Model evaluation helps us assess how accurate our model is. Two key metrics are:

1. **Standard Error of the Estimate (s)** - This predicts the typical error in our predictions. Based on our data, it’s **$87.54**. This is relatively large since our data lacks some details that could improve accuracy.

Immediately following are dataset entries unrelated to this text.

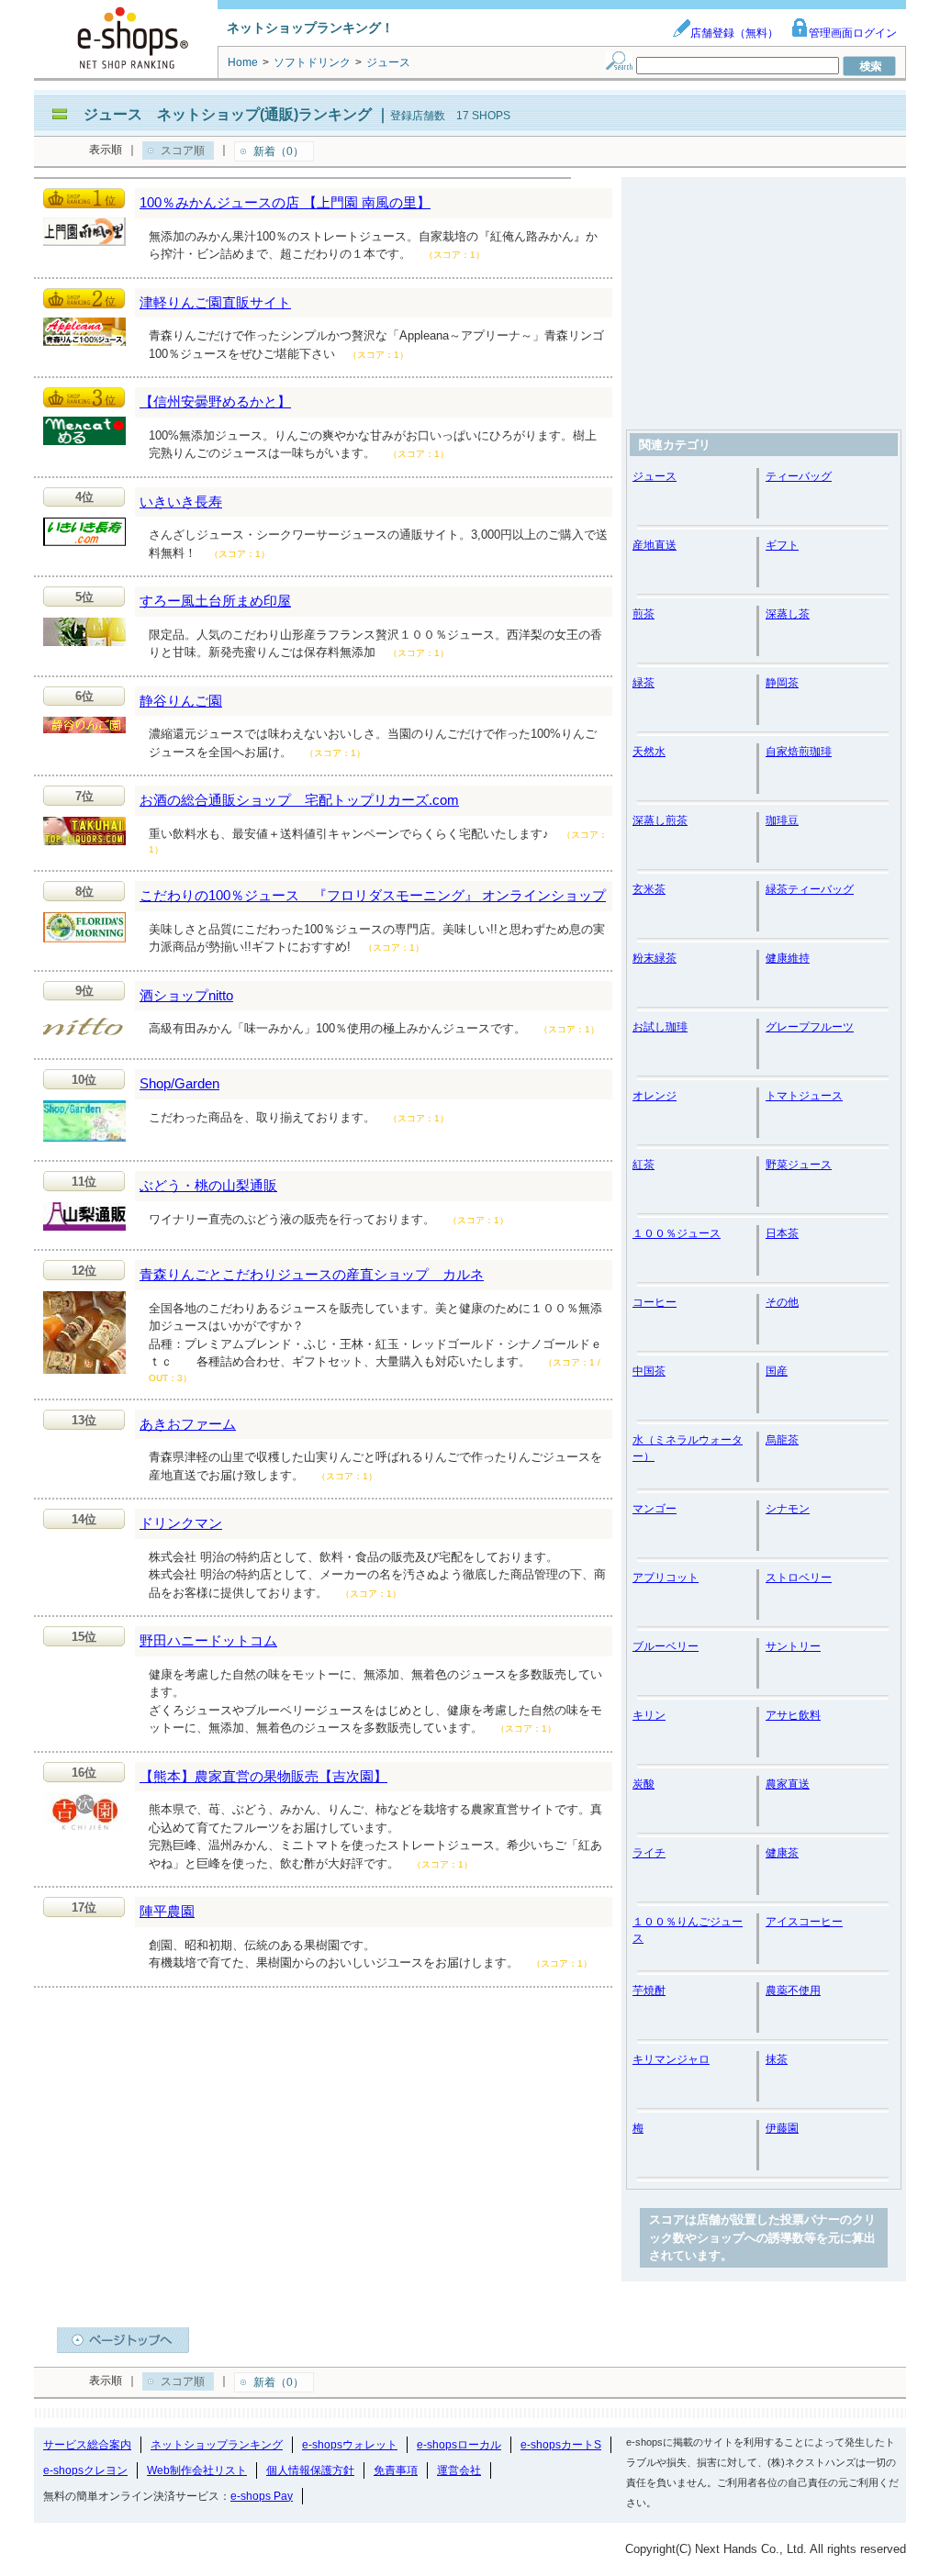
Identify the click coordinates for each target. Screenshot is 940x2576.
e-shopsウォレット (349, 2444)
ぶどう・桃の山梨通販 (208, 1185)
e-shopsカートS (560, 2444)
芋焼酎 (649, 1990)
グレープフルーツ (810, 1026)
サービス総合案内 (87, 2444)
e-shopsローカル (459, 2444)
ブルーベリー (665, 1646)
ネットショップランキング (217, 2444)
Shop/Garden (179, 1083)
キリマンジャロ (671, 2059)
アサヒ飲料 (793, 1715)
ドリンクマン (181, 1523)
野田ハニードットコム (208, 1640)
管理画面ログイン (853, 33)
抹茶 (777, 2059)
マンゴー (654, 1508)
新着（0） (278, 151)
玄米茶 (649, 889)
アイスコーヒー (804, 1921)
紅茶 (643, 1164)
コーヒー (654, 1302)
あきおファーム (188, 1424)
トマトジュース (804, 1095)
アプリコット (665, 1577)
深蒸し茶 (788, 614)
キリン (649, 1715)
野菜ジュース (799, 1164)
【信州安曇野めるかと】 (215, 401)
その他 (782, 1302)
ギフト (782, 545)
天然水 (649, 751)
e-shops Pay (261, 2496)
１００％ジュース (676, 1233)
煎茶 (643, 614)
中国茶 (649, 1371)
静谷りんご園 (181, 700)
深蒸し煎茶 (660, 820)
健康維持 (788, 958)
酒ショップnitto (186, 995)
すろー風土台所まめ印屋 (215, 600)
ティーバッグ (799, 476)
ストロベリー (799, 1577)
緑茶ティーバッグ (810, 889)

2. **Mean Absolute Error (MAE)** - This calculates the average error between predicted and actual values. Here, MAE is **$53.39**, indicating a $53.39 average difference between predictions and actual values.

---

### 📊 **What is the R-squared (R²) Value?**

The R-squared value tells us how much of the total sales variation is explained by the predictors ("Days since Purchase" and "Credit Card").  
In our model, the adjusted R² value is **0.064** (or 6.4%), meaning most factors affecting sales are not covered by this model.

---

## 📈 Estimation Modeling in Python

Let's set up and evaluate a regression model in Python:

---

### 🔹 **Step 1: Import Libraries and Set Up Data**

```python
# 📚 Import Libraries
import numpy as np
import pandas as pd
from sklearn.linear_model import LinearRegression
from sklearn.metrics import mean_absolute_error
from sklearn.model_selection import train_test_split
from sklearn.feature_selection import SequentialFeatureSelector

# 🚀 Sample Data for Demonstration
data = pd.DataFrame({
    'Sales per Visit': [184.23, 139.21, 170.18, 128.19, 163.21],
    'Days Since Purchase': [333, 150, 200, 120, 310],
    'Credit Card Use': [0, 1, 0, 1, 0]
})

# 🧹 Split data into training and test sets
X = data[['Days Since Purchase', 'Credit Card Use']]
y = data['Sales per Visit']
X_train, X_test, y_train, y_test = train_test_split(X, y, test_size=0.2, random_state=42)
```

---

### 🔹 **Step 2: Train the Regression Model**

```python
# 📈 Initialize and fit the model
model = LinearRegression()
model.fit(X_train, y_train)
```

---

### 🔹 **Step 3: Predict Sales for a New Customer**

```python
# 🛒 Predict Sales for a New Customer (Days Since Purchase = 333, Credit Card Use = 0)
cust01 = np.array([[333, 0]])
predicted_sales = model.predict(cust01)[0]
print(f"🎯 Predicted Sales for New Customer: ${predicted_sales:.2f}")
```

---

### 🔹 **Step 4: Calculate Prediction Error**

```python
# 📝 Prediction Error Calculation (Actual vs. Predicted)
actual_sales = 184.23
prediction_error = actual_sales - predicted_sales
print(f"📉 Prediction Error: ${prediction_error:.2f}")
```

---

### 🔹 **Step 5: Model Evaluation with MAE**

```python
# 📊 Evaluate Model with Mean Absolute Error (MAE) on Test Data
y_pred = model.predict(X_test)
test_mae = mean_absolute_error(y_test, y_pred)
print(f"🔍 Model MAE: ${test_mae:.2f}")

# ➡️ Calculate R-squared (R²)
r_squared = model.score(X_train, y_train)
print(f"📐 Model R-squared (R²): {r_squared:.4f}")
```

---

## 🔄 Stepwise Regression

Stepwise regression is a method to identify the best predictive model by adding one variable at a time and assessing its usefulness.

---

### 🔹 **Stepwise Regression in Python**

```python
# 🔄 Stepwise Regression with Sequential Feature Selector
sfs = SequentialFeatureSelector(model, direction='forward', scoring='neg_mean_absolute_error')
sfs.fit(X_train, y_train)

# 🎉 Selected Features
selected_features = X_train.columns[sfs.get_support()]
print("🌟 Selected Features:", selected_features.tolist())
```

---

### 🔹 **Step 6: Model Comparison**

```python
# 🔍 Model Comparison
baseline_mae = 55.53  # Hypothetical Baseline MAE
print(f"🔹 Baseline MAE: ${baseline_mae}")
print(f"🔹 Regression Model MAE: ${test_mae}")

if test_mae < baseline_mae:
    print("✅ The Regression Model performs better!")
else:
    print("⚠️ The Baseline Model performs better.")
```

---
Example:


*   Predicted Value: $112.57
*   Baseline MAE: $55.53
*   Estimation Model MAE: $53.39
*   Comparison:    53.39<55.53(Model is better)



## 🏆 Conclusion

If the MAE of the regression model is less than the baseline model's MAE, the regression model performs better. Both regression modeling and stepwise regression are valuable in data analysis and prediction.